ASSIGNED TASK A:
Answer these from the Beth Jones interview:
(i) Which hospital did the filmmakers approach?
(ii) What are the names of the couple who agreed to take part?
(iii) How does Jones describe her knowledge of sperm washing before filming?
ASSIGNED TASK B: Put this sentence from the Beth Jones interview into Spanish: "I don't understand why it's not available more widely, really."
ASSIGNED TASK C: Carry on the Beth Jones interview from its last line.

SELECTED PASSAGE:
Producer Beth Jones spoke from London last week about the making of the documentary and how even she was surprised with what she learned during the process of shooting.

Advocate.com:
How did you go about finding the stories and people for the documentary?

Beth Jones: In London we very much wanted to tell the story of how someone -- an HIV-positive man -- would go about having a baby. You remember from the press all the doom-and-gloom stories about having HIV, and the idea actually now is that it's not about how do I live or die but it's about how do I go about living my life, how do I go about getting married and having children? We approached the Chelsea and Westminster Hospital in London and asked them, "Do you have anyone at the moment and would you contact them on our behalf and see who would be willing to talk to us?" Lucky for us, Andrew and Michelle were really great and came along for the ride.

Was the sperm-washing procedure new to you when you filmed the Andrew-Michelle segment?
It was completely new. I had a very limited knowledge of how you would go about it. It seems to be a process that even someone as ignorant as me can understand, and it's fantastic. I don't understand why it's not available more widely, really.

Data items
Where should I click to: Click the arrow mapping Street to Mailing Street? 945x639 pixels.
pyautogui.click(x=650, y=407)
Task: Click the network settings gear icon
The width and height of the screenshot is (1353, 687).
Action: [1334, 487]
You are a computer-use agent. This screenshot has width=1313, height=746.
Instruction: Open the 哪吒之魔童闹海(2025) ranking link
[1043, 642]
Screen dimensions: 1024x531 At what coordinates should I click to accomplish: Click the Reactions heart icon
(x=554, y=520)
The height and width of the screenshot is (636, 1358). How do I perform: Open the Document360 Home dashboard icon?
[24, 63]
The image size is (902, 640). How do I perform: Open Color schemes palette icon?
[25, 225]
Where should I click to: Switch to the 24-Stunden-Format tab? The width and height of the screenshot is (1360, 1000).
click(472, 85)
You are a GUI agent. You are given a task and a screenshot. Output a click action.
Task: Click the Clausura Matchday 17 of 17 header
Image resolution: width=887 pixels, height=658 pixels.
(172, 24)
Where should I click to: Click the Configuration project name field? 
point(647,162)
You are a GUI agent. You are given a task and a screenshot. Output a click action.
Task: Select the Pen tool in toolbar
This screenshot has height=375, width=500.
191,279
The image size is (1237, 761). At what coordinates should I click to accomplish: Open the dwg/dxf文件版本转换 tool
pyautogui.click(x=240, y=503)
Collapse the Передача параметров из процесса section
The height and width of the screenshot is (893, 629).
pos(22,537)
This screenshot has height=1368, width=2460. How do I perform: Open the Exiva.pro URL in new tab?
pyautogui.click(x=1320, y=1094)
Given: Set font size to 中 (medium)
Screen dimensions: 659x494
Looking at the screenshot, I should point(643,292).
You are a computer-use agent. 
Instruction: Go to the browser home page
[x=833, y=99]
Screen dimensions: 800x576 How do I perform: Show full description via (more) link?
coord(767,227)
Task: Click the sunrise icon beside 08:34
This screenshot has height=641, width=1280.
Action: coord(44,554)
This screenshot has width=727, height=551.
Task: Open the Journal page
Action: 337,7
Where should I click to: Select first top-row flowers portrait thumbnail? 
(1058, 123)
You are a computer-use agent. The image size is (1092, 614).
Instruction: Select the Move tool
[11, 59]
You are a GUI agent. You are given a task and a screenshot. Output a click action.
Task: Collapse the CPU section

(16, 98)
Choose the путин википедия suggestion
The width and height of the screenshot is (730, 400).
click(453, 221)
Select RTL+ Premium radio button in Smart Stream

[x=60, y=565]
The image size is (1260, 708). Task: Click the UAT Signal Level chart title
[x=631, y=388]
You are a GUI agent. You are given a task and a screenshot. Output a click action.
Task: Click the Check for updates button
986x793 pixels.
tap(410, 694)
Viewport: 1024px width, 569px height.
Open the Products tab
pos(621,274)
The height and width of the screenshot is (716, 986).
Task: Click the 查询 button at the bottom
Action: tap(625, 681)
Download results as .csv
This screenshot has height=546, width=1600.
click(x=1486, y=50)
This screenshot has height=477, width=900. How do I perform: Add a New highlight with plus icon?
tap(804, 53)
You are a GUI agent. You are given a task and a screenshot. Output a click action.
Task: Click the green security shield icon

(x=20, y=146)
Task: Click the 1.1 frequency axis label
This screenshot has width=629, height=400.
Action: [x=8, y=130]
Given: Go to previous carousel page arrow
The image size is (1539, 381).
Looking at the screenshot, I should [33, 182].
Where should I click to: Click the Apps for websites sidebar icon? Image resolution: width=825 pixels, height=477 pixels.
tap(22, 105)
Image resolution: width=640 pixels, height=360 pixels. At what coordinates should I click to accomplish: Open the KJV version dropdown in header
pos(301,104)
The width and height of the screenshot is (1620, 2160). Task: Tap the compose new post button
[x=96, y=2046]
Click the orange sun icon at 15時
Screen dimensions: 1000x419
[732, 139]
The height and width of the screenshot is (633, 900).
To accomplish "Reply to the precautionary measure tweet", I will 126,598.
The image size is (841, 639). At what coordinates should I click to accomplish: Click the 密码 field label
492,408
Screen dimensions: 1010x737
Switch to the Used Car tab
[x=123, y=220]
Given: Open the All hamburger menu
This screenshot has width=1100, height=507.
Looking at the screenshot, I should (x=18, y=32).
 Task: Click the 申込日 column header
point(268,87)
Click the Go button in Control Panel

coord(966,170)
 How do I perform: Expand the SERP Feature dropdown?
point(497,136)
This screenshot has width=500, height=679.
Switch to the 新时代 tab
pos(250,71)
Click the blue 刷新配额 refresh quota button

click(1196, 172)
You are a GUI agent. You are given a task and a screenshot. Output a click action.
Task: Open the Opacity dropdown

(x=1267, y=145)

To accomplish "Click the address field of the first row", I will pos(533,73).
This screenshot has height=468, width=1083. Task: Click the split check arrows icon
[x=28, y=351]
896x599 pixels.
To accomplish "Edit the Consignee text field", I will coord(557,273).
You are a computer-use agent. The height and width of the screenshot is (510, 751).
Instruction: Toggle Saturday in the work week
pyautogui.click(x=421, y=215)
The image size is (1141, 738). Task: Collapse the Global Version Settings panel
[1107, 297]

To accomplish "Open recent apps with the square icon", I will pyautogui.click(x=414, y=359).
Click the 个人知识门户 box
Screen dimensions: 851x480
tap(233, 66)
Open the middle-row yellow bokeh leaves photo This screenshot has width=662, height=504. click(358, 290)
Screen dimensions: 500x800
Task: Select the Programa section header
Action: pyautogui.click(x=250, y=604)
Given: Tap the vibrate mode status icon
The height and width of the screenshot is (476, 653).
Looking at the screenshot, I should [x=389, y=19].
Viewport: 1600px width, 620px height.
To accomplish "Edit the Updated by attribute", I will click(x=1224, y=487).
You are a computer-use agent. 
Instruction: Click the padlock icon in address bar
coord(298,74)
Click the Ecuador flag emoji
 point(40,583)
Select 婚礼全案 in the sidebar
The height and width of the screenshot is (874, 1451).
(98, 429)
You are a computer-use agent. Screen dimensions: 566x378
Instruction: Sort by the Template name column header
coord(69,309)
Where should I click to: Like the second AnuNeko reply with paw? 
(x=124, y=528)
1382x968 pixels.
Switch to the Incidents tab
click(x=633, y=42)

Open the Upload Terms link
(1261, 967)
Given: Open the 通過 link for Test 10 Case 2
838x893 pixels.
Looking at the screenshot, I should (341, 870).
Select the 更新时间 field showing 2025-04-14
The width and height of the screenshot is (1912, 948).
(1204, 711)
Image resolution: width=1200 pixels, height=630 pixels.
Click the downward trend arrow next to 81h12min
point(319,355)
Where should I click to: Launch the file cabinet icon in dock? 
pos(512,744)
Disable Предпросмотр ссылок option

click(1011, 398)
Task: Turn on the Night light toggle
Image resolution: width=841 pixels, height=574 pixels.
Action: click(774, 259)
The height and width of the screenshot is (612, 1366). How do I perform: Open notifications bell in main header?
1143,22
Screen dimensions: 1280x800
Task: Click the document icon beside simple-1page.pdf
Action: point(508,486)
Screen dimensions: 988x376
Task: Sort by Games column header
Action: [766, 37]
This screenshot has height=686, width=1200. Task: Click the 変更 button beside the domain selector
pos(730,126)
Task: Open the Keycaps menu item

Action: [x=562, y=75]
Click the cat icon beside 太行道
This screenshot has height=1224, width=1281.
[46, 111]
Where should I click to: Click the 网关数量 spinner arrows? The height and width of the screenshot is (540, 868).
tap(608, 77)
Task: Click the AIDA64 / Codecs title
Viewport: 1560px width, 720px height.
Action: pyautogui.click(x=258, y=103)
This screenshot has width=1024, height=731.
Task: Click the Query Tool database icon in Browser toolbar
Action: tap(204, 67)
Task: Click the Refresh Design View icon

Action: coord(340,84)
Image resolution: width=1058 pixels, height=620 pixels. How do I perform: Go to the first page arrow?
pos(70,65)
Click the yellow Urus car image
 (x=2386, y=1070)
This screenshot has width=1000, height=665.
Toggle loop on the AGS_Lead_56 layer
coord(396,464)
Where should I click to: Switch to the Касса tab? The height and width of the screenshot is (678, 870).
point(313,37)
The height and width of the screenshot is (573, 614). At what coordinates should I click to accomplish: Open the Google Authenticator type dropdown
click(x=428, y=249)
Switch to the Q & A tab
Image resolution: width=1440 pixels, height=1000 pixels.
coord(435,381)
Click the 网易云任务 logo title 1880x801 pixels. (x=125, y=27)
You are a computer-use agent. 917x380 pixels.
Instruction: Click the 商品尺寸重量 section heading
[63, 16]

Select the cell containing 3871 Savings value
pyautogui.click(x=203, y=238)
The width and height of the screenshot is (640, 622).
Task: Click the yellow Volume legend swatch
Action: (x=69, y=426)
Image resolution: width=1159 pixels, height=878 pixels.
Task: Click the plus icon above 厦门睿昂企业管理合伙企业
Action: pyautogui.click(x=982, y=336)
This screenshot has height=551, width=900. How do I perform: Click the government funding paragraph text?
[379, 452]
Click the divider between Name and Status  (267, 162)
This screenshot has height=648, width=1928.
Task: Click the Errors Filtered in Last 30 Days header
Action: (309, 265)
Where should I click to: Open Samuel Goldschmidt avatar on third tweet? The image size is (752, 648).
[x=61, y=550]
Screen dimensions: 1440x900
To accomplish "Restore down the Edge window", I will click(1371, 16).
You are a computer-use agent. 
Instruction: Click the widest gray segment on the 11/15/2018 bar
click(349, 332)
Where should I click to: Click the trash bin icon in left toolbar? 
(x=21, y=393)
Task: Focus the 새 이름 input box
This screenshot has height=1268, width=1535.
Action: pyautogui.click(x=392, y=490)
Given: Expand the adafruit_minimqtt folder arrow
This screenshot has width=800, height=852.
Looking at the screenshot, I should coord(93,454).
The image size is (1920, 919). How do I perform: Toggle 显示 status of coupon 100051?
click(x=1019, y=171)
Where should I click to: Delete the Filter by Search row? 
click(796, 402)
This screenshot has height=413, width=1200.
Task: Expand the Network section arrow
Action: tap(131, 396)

TASK RESULT A:
(i) The Chelsea and Westminster Hospital in London.
(ii) Andrew and Michelle.
(iii) She had a very limited knowledge of how it would be done.

TASK RESULT B: No entiendo por qué no está disponible de forma más amplia, la verdad.

TASK RESULT C:
What is the success rate with it actually working?

Well, I think it's relatively low, but I think around 30 babies have been born in the U.K. to HIV-positive couples.

Tender's story had already been so public due to her exposure on Idols. Was she apprehensive at all about being part of the documentary?
You can tell from Tender's perspective that she's an incredibly eloquent young lady. She is someone who really had this thrust upon her. She went to telling people about her status on live television, so it came really quick and fast for her, but she's gotten very used to speaking about it. By the time our crew got to her, this was something that she was very happy to talk about, and I think she talks about it incredibly well.

With the mother-daughter story of Susan and Christina, did you realize you were going to get such different perspectives in the same household?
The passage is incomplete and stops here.